> **Exercise material**
BEGIN

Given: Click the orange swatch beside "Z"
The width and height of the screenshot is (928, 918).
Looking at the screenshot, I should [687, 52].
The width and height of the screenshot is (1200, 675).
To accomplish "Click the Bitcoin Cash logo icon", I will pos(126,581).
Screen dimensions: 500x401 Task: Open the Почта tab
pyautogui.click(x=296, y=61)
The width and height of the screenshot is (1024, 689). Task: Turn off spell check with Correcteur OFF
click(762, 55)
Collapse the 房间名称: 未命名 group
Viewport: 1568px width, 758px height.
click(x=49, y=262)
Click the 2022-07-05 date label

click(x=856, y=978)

END

> **Prompt**
Repeat the line that contains "The width and height of the screenshot is (1024, 689).", then every line after it until the records end, with nothing added.

> **Your response**
The width and height of the screenshot is (1024, 689). Task: Turn off spell check with Correcteur OFF
click(762, 55)
Collapse the 房间名称: 未命名 group
Viewport: 1568px width, 758px height.
click(x=49, y=262)
Click the 2022-07-05 date label

click(x=856, y=978)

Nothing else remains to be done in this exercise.